**GIVEN REQUEST**
Write out every line of the material below word for word, with nothing changed.

A block of data
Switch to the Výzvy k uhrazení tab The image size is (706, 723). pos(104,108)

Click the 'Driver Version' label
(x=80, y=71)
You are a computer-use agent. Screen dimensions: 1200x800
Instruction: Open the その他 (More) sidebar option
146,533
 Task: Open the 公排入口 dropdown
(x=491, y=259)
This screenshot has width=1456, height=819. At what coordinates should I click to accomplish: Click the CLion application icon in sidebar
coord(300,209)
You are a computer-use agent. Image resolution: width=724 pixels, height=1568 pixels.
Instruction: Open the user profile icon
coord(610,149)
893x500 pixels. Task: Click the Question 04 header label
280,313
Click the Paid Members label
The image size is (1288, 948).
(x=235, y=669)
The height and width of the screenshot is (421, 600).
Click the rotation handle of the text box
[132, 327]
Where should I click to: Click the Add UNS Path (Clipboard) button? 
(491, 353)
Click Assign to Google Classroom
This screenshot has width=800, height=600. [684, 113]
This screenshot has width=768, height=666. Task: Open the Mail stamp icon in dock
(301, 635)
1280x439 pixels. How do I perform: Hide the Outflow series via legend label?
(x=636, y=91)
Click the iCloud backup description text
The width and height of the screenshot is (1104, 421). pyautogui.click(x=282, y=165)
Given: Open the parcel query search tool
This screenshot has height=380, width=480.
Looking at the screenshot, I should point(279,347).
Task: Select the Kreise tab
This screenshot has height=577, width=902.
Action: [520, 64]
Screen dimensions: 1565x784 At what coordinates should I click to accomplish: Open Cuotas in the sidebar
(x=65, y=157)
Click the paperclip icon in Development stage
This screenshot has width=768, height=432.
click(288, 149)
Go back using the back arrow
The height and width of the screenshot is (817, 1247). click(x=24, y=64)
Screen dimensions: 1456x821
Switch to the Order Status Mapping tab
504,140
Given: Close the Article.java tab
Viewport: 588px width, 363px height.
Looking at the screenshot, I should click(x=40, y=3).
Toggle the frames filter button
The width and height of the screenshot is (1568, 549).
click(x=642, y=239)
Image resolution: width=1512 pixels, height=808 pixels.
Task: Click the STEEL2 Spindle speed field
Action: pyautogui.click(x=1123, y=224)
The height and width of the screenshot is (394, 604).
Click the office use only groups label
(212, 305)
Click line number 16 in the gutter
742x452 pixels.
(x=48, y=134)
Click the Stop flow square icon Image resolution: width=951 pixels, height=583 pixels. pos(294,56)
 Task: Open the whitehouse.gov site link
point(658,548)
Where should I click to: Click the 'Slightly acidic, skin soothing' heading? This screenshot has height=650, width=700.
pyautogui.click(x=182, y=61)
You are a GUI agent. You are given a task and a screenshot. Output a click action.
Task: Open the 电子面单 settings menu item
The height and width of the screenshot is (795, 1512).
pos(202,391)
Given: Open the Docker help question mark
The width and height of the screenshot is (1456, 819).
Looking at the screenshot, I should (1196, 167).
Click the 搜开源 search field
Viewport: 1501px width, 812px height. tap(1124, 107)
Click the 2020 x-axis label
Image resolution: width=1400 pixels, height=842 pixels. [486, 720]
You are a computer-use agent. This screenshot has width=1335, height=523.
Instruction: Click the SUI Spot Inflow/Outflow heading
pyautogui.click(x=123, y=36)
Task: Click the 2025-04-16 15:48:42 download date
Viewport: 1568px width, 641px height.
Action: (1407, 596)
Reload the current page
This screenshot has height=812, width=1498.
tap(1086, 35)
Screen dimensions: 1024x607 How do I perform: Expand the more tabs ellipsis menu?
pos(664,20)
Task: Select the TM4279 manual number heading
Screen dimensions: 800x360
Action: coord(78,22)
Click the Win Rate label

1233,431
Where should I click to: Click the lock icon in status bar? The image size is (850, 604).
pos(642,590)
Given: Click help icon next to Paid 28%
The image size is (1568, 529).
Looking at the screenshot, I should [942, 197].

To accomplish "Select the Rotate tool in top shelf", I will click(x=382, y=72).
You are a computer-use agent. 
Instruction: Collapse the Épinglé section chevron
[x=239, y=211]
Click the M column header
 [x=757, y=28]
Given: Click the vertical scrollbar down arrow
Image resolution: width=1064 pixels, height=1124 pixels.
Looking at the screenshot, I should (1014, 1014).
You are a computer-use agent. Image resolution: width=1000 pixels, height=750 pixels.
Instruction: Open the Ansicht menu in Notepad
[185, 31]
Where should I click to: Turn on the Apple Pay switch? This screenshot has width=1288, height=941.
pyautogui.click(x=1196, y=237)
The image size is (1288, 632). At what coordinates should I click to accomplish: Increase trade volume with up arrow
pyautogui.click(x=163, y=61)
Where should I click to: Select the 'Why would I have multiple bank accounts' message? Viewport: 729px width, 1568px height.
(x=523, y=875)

**WORKED ANSWER**
Switch to the Výzvy k uhrazení tab The image size is (706, 723). pos(104,108)

Click the 'Driver Version' label
(x=80, y=71)
You are a computer-use agent. Screen dimensions: 1200x800
Instruction: Open the その他 (More) sidebar option
146,533
 Task: Open the 公排入口 dropdown
(x=491, y=259)
This screenshot has width=1456, height=819. At what coordinates should I click to accomplish: Click the CLion application icon in sidebar
coord(300,209)
You are a computer-use agent. Image resolution: width=724 pixels, height=1568 pixels.
Instruction: Open the user profile icon
coord(610,149)
893x500 pixels. Task: Click the Question 04 header label
280,313
Click the Paid Members label
The image size is (1288, 948).
(x=235, y=669)
The height and width of the screenshot is (421, 600).
Click the rotation handle of the text box
[132, 327]
Where should I click to: Click the Add UNS Path (Clipboard) button? 
(491, 353)
Click Assign to Google Classroom
This screenshot has width=800, height=600. [684, 113]
This screenshot has width=768, height=666. Task: Open the Mail stamp icon in dock
(301, 635)
1280x439 pixels. How do I perform: Hide the Outflow series via legend label?
(x=636, y=91)
Click the iCloud backup description text
The width and height of the screenshot is (1104, 421). pyautogui.click(x=282, y=165)
Given: Open the parcel query search tool
This screenshot has height=380, width=480.
Looking at the screenshot, I should point(279,347).
Task: Select the Kreise tab
This screenshot has height=577, width=902.
Action: [520, 64]
Screen dimensions: 1565x784 At what coordinates should I click to accomplish: Open Cuotas in the sidebar
(x=65, y=157)
Click the paperclip icon in Development stage
This screenshot has width=768, height=432.
click(288, 149)
Go back using the back arrow
The height and width of the screenshot is (817, 1247). click(x=24, y=64)
Screen dimensions: 1456x821
Switch to the Order Status Mapping tab
504,140
Given: Close the Article.java tab
Viewport: 588px width, 363px height.
Looking at the screenshot, I should click(x=40, y=3).
Toggle the frames filter button
The width and height of the screenshot is (1568, 549).
click(x=642, y=239)
Image resolution: width=1512 pixels, height=808 pixels.
Task: Click the STEEL2 Spindle speed field
Action: pyautogui.click(x=1123, y=224)
The height and width of the screenshot is (394, 604).
Click the office use only groups label
(212, 305)
Click line number 16 in the gutter
742x452 pixels.
(x=48, y=134)
Click the Stop flow square icon Image resolution: width=951 pixels, height=583 pixels. pos(294,56)
 Task: Open the whitehouse.gov site link
point(658,548)
Where should I click to: Click the 'Slightly acidic, skin soothing' heading? This screenshot has height=650, width=700.
pyautogui.click(x=182, y=61)
You are a GUI agent. You are given a task and a screenshot. Output a click action.
Task: Open the 电子面单 settings menu item
The height and width of the screenshot is (795, 1512).
pos(202,391)
Given: Open the Docker help question mark
The width and height of the screenshot is (1456, 819).
Looking at the screenshot, I should (1196, 167).
Click the 搜开源 search field
Viewport: 1501px width, 812px height. tap(1124, 107)
Click the 2020 x-axis label
Image resolution: width=1400 pixels, height=842 pixels. [486, 720]
You are a computer-use agent. This screenshot has width=1335, height=523.
Instruction: Click the SUI Spot Inflow/Outflow heading
pyautogui.click(x=123, y=36)
Task: Click the 2025-04-16 15:48:42 download date
Viewport: 1568px width, 641px height.
Action: (1407, 596)
Reload the current page
This screenshot has height=812, width=1498.
tap(1086, 35)
Screen dimensions: 1024x607 How do I perform: Expand the more tabs ellipsis menu?
pos(664,20)
Task: Select the TM4279 manual number heading
Screen dimensions: 800x360
Action: coord(78,22)
Click the Win Rate label

1233,431
Where should I click to: Click the lock icon in status bar? The image size is (850, 604).
pos(642,590)
Given: Click help icon next to Paid 28%
The image size is (1568, 529).
Looking at the screenshot, I should [942, 197].

To accomplish "Select the Rotate tool in top shelf", I will click(x=382, y=72).
You are a computer-use agent. 
Instruction: Collapse the Épinglé section chevron
[x=239, y=211]
Click the M column header
 [x=757, y=28]
Given: Click the vertical scrollbar down arrow
Image resolution: width=1064 pixels, height=1124 pixels.
Looking at the screenshot, I should (1014, 1014).
You are a computer-use agent. Image resolution: width=1000 pixels, height=750 pixels.
Instruction: Open the Ansicht menu in Notepad
[185, 31]
Where should I click to: Turn on the Apple Pay switch? This screenshot has width=1288, height=941.
pyautogui.click(x=1196, y=237)
The image size is (1288, 632). At what coordinates should I click to accomplish: Increase trade volume with up arrow
pyautogui.click(x=163, y=61)
Where should I click to: Select the 'Why would I have multiple bank accounts' message? Viewport: 729px width, 1568px height.
(x=523, y=875)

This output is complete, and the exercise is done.